From a very young age sports were his whole world; all of sports, but only one truly held his attention: athletics and in particular pole vaulting. He was attracted by these flying men, these conquerors of the eighth heaven, as a French sports journalist would later report in a book. Pole vaulting was far from the dizzying spectacle we know and see today. It was much more modest since they did not the same equipment. There were of course no fiberglass poles, but poles were instead made of metal, duralumin, an aluminium alloy certainly much lighter than bamboo, but still much too rigid.

The young Amar certainly did compare himself to the great champions; he instead wanted simply to do his best since this discipline was at the time much more dangerous than it is today. There was no question of the cosy carpet that the valiant conquerors of altitude could land on, but rather a simple pile of sand that bruised the body during each training session or each competition. Amar Addadi’s career, at the time of Algeria’s independence, was more modest with titles such as the Algerian champion and Maghreb runner up. He maintains some very good memories, but also with some scars still being visible today. Nevertheless, with the arrival of the fiberglass poles, he gained some technical experience that would serve him in the future in the training of his future young students.

He went on to focus on his studies, always in the sports field, obtaining his Certificate of Aptitude in Physical Education and Sports and then a Master’s degree in the Management of Sports Organisations. He would evolve in his career in different positions where he would sometimes volunteer and sometimes work as a state executive. He thus became in turn a Professor of Physical and Sports Education and then held several positions as coach, director of different bodies linked to the Algerian Ministry of Sports and the Athletics Federation.

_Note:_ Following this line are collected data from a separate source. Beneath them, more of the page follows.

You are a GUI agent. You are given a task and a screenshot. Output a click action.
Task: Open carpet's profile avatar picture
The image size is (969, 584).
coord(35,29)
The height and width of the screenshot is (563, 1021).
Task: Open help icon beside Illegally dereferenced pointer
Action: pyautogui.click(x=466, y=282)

He then devoted himself to a career as a sports leader within the national sports structures and entered the Algerian Olympic Committee in 1983. However, athletics remained his favourite sport and he would go on to become National Athletics Technical Director (1980-1982), then Vice-President of the Algerian Athletics Federation (1986-1988) and member of the Athletics organisation of the 1975 Algiers Mediterranean Games and the 1978 Algiers All-Africa Games as well as President of the Technical Organising Committee of the National Sports Games.

He then dedicated himself to a career as a team manager within the international sports organisations. First at the Supreme Council for Sport in Africa (SCSA), then as head of mission in various international competitions such as the Casablanca Mediterranean Games (1983), the Los Angeles Olympic Games (1984), the Pan-Arab Games in Casablanca and Rabat (1985) and finally the All-African Games in Cairo (1991).

He became a member (1987-1997) then President (1997-2013) of the Technical Commission of the Mediterranean Games and finally he succeeded Claude Collard as President of the International Committee of Mediterranean Games (ICMG) in 2003. He is a recipient of the ANOC Merit Award (Seoul, 2006) and the Silver Olympic Order (2010).